Rencontre avec le préfet Blaise Gourtay, qui vient de prendre son poste et arrive de Wallis et Futuna. « 36h de vol et 30°C de différence », annonce-t-il, sous le choc thermique. Il n’a pas encore eu le temps de prendre connaissance des dossiers, mais sait qu’il y aura déjà au programme le Massif des Vosges et les agriculteurs.
Après la marine nationale, Blaise Gourtay a été directeur de cabinet, puis préfet de divers départements et SGARE (Secrétaire général pour les affaires régionales et européennes) à Strasbourg. « C’est à ce poste que j’ai pu prendre connaissance des dossiers des Vosges », explique le nouveau préfet.
2 ans à Wallis et Futuna
Puis ce fut 2 ans à Wallis et Futuna d’où il arrive, « seule collectivité de France à ne pas être décentralisée ». C’est la préfecture qui gère les 3 circonscriptions. « J’ai eu là-bas de multiples casquettes dont celle de président du conseil de l’ordre des médecins, des pharmaciens et des Sages femmes. En quelque sorte, les Vosges, c’est le retour à la normalité », confie-t-il.

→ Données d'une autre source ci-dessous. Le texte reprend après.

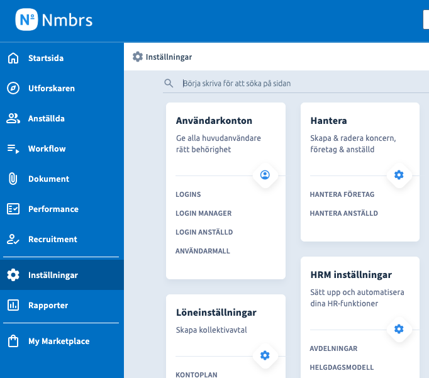Click the user icon on Användarkonton card
This screenshot has width=429, height=378.
click(265, 175)
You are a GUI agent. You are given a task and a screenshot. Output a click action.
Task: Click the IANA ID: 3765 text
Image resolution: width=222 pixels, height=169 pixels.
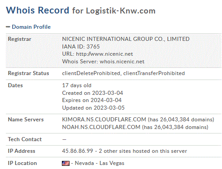point(81,47)
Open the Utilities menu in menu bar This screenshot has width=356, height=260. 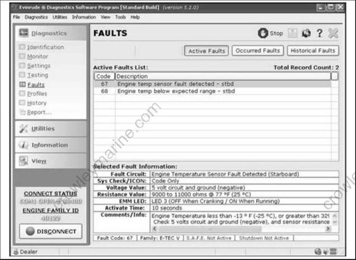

Le Massif des Vosges et les agriculteurs
« J’ai vu que le Massif des Vosges occupait pas mal les services de l’État. Il y a des défis à relever. Il projette de travailler avec les agriculteurs qui vivent des moments difficiles. Il faut qu’ils arrivent à produire dans des conditions économiques viables et qu’ils puissent apporter une plus-value aux habitants », observe-t-il.
Une simplification qui se prépare
Il met en avant les partenariats et le dialogue « à tous les niveaux pour un accompagnement constructif ». Rien de bien nouveau, mais ça va mieux en le disant. Le nouveau préfet évoque le décret de simplification promis avant Noël pour « faire sauter les échelons qui apportent plus de contraintes que d’atouts ». Il place le développement économique comme déterminant et comme une priorité absolue.
En transparence
Blaise Gourtay se dit prêt à travailler sur l’offre de santé et voit l’écologie comme un ensemble d’équilibres et de compromis pour faire prévaloir l’intérêt général. Quant à la Presse, il considère les journalistes comme des relais essentiels. « On a tout à gagner à jouer la transparence et la forme de retour qu’ils nous renvoient nous permet d’ajuster les actions ».